Jakub Kicinski Oct. 10, 2023, 2:56 p.m. UTC | #3
On Mon, 9 Oct 2023 22:00:40 -0600 Subash Abhinov Kasiviswanathan (KS)
wrote:
> > I don't understand why you need driver specific commands to do this.
> > It should be easily achievable using existing TC qdisc infra.
> > What's the gap?  
> 
> tc doesn't allow userspace to manipulate the flow state (allow / 
> disallow traffic) on a specific queue.

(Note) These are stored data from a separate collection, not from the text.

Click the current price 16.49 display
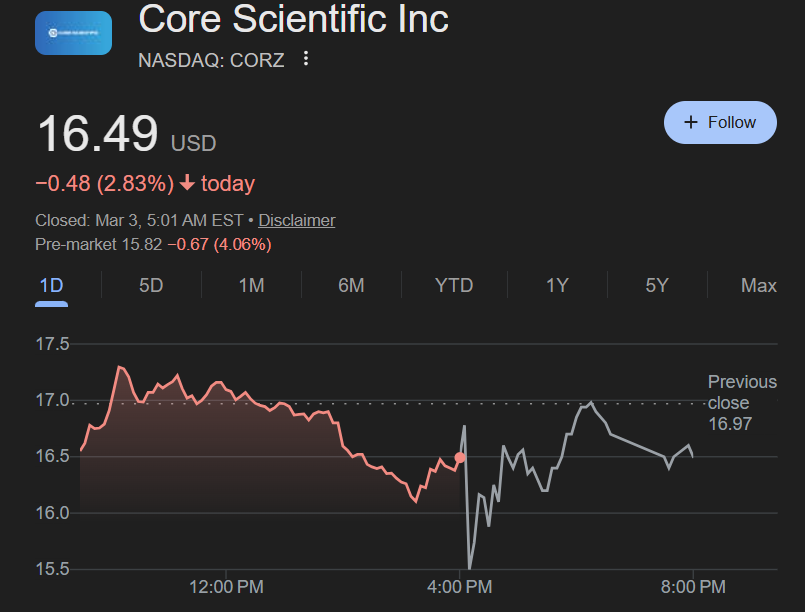 point(97,133)
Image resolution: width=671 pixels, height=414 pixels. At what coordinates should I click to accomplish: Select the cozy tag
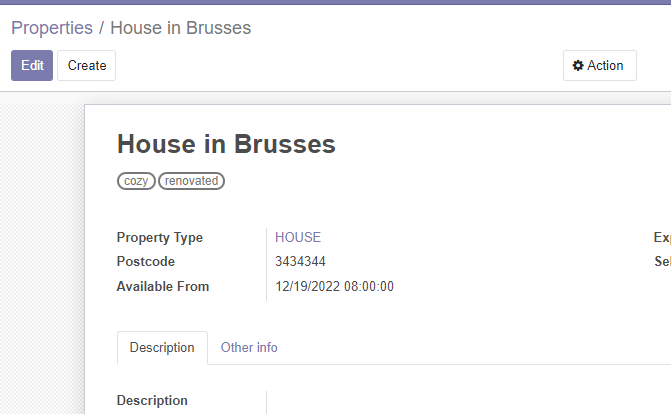tap(136, 181)
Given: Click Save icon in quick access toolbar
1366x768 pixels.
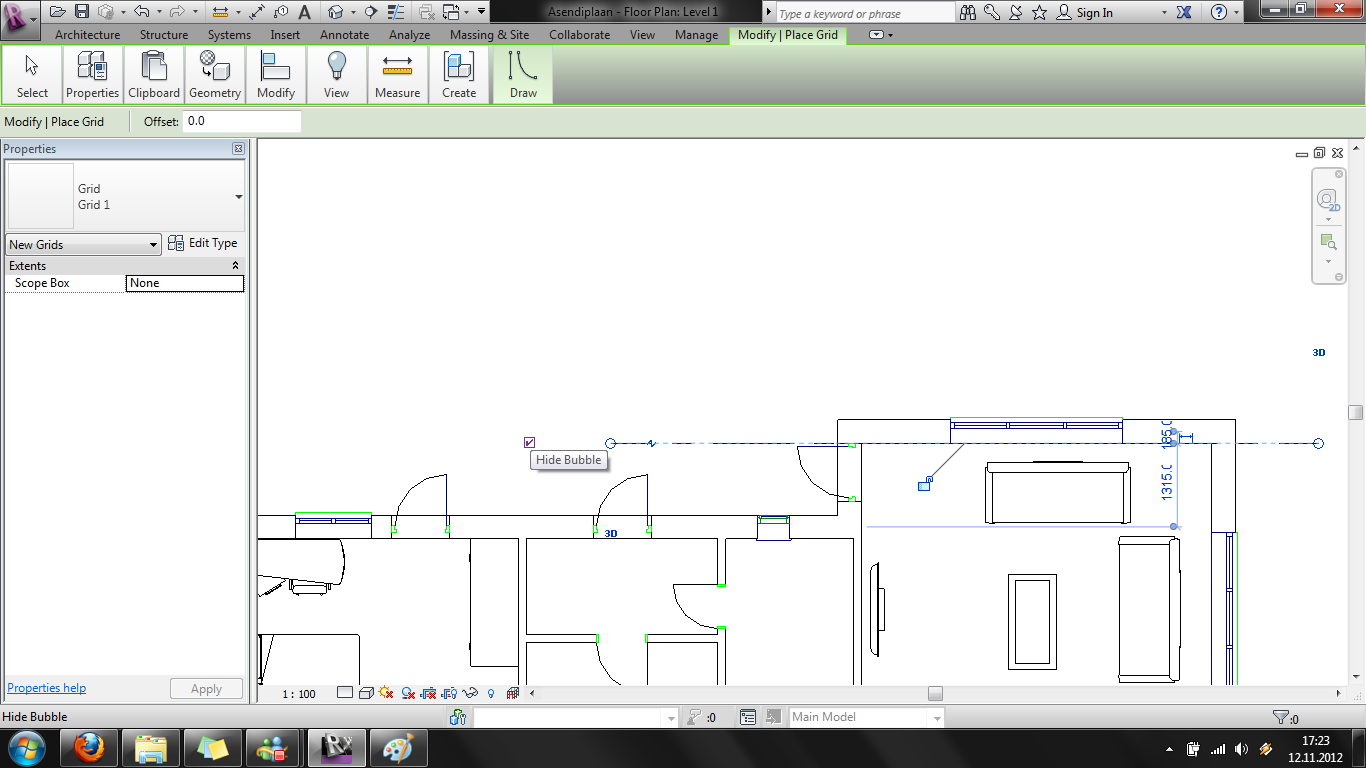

As I understand, the traffic 
> dequeued / queued / dropped on a specific queue of existing qdiscs are 
> controlled by the implementation of the qdisc itself.

I'm not sure what you mean. Qdiscs can form hierarchies.
You put mq first and then whatever child qdisc you want for individual
queues.
Subash Abhinov Kasiviswanathan (KS) Oct. 10, 2023, 3:23 p.m. UTC | #4
On 10/10/2023 8:56 AM, Jakub Kicinski wrote:
> On Mon, 9 Oct 2023 22:00:40 -0600 Subash Abhinov Kasiviswanathan (KS)
> wrote:
>>> I don't understand why you need driver specific commands to do this.
>>> It should be easily achievable using existing TC qdisc infra.
>>> What's the gap?
>>
>> tc doesn't allow userspace to manipulate the flow state (allow /
>> disallow traffic) on a specific queue. As I understand, the traffic
>> dequeued / queued / dropped on a specific queue of existing qdiscs are
>> controlled by the implementation of the qdisc itself.
> 
> I'm not sure what you mean. Qdiscs can form hierarchies.
> You put mq first and then whatever child qdisc you want for individual
> queues.

There is no userspace interface exposed today currently to invoke 
netif_tx_stop_queue(dev, queue) / netif_tx_wake_queue(dev, queue). The 
API itself can only be invoked within kernel.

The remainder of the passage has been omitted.